As more countries urbanize, food has become merchandise rather than a culture. In the past, the production of food was linked to community relationships, thus ensuring the quality of nutrition as well as the overall quality of life. Neighbors shared seeds, labor and surplus crop. Older generations passed on knowledge about natural resource management, ecology and herbal medicine to the young. Today, urban residents purchase ready-to-eat food or prepare food from processed ingredients, with little control over the quality of food they consume. A recent study found that many Thai monks are diabetic, due to the poor quality of food sold and purchased for daily alms giving. Many studies find that vegetables sold on the Thai market are contaminated with dangerous levels of pesticide. Across Asia, the rate of obesity and diet-related chronic diseases increase among urban populations.

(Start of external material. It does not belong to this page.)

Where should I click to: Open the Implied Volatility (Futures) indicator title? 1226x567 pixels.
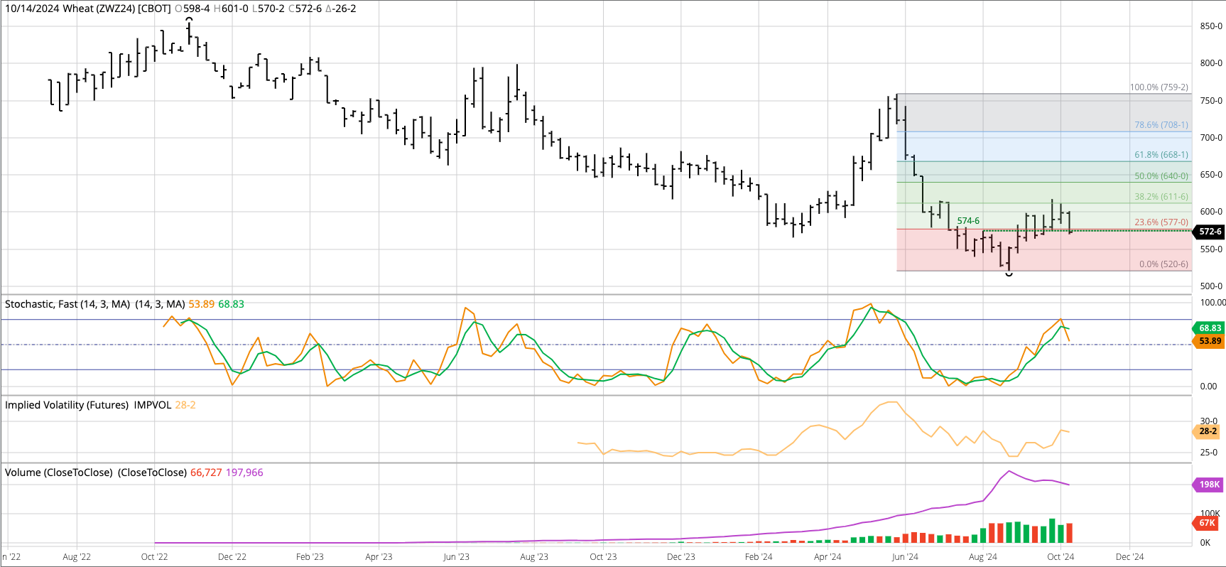[67, 405]
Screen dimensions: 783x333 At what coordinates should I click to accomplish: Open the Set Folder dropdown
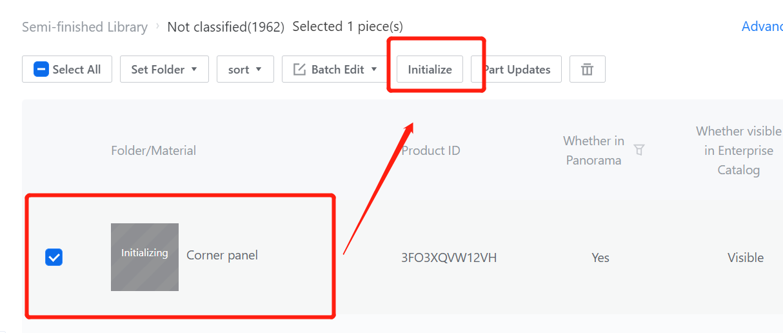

The urban poor are particularly vulnerable to food insecurity. In Thai cities, food spending comprises as much as one-third of entire household expenses. Rising food prices have the biggest effect on the quality of nutrition for the urban poor. Unlike poor people in rural areas, the urban poor often lack secure land tenure and secure jobs – thus having no land, no water, and no time to grow food. In some instances, wealth is not even sufficient to obtain nutritious food. At times of natural disasters, urban residents rush to stock up their food pantries. During the 2011 flooding of Bangkok and metropolitan areas, people raced to supermarkets whose delivery routes were cut-off, causing staple food items to disappear from store aisles for weeks to months on end.
The more food is commercialized, the more consumption is homogenized. Today, most Thais consume only one genetic variety of each food item – the same variety of kale, cabbage, rice, etc. Supermarkets and street vendors do not sell locally-adapted vegetable varieties which are suitable to diverse environmental conditions. The urban food consumption pattern is causing a depletion of plant genetic resources, worsening the problem of food insecurity among the growing urban population.
Solution: What is the proposed solution? Please be specific!
In Thailand, urban consumers have limited access to nutritious and safe food. As in all cities worldwide, the urban culture of food consumption relies on a high-fat and high-sugar diet of little genetic diversity. Growing one’s own food has been limited to individual recreation. Supa Yaimuang is transforming household hobbies into community-wide collaborations, creating a national movement of city farming to improve urban nutrition and overall quality of life. She is creating spaces of collaborative problem-solving for diverse groups of urban residents – including slum dwellers, public school students, hospital patients, monks and the elderly. Moreover, Supa is creating links between urban and rural food systems, adapting traditional knowledge of rural farmers to the urban ecology. Supa is developing a rich pool of plant genetic diversity based on the variety of urban cuisine and diverse growing spaces in cities. Beyond creating widespread access to nutrition as a preventive health measure, Supa is using city farming as a vehicle to improve the quality of urban community relations and increasing public awareness of food insecurity.